╭──
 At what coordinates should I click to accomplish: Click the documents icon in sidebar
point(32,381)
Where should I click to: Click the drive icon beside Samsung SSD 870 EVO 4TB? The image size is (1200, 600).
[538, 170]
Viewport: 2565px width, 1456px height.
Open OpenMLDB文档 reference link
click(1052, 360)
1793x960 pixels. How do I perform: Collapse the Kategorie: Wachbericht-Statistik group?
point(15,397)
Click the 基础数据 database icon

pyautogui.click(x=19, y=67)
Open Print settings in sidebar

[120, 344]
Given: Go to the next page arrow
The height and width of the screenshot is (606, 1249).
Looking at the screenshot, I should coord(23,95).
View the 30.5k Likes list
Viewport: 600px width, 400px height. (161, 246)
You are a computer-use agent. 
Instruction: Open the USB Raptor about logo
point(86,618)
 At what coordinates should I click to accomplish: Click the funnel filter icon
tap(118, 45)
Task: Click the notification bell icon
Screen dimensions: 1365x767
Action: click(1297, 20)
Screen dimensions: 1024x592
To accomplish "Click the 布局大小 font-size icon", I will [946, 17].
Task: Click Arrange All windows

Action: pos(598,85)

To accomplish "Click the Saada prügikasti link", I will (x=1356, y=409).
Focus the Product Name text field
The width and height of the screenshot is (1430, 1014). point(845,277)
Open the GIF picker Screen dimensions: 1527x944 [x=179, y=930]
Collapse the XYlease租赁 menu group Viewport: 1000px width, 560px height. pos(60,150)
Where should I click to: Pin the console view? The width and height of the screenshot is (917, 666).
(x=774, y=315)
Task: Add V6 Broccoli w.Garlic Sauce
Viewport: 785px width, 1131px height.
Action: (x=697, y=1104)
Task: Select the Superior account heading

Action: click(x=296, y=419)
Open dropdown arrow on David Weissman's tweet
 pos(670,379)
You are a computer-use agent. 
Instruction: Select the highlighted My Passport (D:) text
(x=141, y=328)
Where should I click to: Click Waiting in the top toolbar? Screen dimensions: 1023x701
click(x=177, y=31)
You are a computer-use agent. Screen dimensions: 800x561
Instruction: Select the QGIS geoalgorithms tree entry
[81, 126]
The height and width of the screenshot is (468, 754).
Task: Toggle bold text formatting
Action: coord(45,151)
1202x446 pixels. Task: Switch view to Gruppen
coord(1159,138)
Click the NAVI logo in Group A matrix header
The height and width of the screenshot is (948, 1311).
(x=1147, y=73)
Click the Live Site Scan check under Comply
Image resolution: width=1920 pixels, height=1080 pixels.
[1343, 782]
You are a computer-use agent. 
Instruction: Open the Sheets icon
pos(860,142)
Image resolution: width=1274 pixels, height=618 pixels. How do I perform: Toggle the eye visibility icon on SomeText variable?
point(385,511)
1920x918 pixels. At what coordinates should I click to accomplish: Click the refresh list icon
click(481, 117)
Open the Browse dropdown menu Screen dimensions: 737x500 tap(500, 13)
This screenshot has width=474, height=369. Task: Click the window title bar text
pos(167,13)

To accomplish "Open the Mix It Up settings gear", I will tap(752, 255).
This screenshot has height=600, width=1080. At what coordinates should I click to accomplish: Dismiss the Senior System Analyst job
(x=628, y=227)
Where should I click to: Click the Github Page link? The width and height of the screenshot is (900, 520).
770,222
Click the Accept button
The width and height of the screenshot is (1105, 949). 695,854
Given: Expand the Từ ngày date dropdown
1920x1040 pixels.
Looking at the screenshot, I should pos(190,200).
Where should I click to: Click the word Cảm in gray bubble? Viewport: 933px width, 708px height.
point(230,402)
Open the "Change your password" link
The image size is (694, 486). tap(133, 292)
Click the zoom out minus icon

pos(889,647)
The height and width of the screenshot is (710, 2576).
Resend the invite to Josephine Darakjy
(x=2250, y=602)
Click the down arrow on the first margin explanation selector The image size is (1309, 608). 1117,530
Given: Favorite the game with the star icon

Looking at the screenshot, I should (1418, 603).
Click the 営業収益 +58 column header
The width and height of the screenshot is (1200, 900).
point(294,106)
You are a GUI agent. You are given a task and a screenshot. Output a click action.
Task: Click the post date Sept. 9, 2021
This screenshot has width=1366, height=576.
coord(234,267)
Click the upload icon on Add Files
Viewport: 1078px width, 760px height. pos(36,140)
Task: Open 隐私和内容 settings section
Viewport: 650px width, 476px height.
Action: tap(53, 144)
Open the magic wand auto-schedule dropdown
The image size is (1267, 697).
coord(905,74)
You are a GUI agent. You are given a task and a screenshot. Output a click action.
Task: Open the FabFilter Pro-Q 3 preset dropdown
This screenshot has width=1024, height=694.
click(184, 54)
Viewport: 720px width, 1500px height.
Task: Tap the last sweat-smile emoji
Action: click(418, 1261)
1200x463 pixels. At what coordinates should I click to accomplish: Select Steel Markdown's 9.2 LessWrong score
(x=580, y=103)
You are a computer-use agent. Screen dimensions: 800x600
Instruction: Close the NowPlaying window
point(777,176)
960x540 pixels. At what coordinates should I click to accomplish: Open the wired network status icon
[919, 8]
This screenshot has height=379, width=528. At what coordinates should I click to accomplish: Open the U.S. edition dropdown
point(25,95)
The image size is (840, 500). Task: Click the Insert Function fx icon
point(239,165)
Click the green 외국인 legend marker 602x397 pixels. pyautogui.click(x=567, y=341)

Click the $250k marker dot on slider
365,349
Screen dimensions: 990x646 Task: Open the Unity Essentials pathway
╰──
• WHAT TO WORK ON: Output nothing but the lines from the one with "You are a computer-use agent. Screen dimensions: 800x600" through the last line above, each exactly as it stands.

• SOLUTION BELOW:
You are a computer-use agent. Screen dimensions: 800x600
Instruction: Close the NowPlaying window
point(777,176)
960x540 pixels. At what coordinates should I click to accomplish: Open the wired network status icon
[919, 8]
This screenshot has height=379, width=528. At what coordinates should I click to accomplish: Open the U.S. edition dropdown
point(25,95)
The image size is (840, 500). Task: Click the Insert Function fx icon
point(239,165)
Click the green 외국인 legend marker 602x397 pixels. pyautogui.click(x=567, y=341)

Click the $250k marker dot on slider
365,349
Screen dimensions: 990x646 Task: Open the Unity Essentials pathway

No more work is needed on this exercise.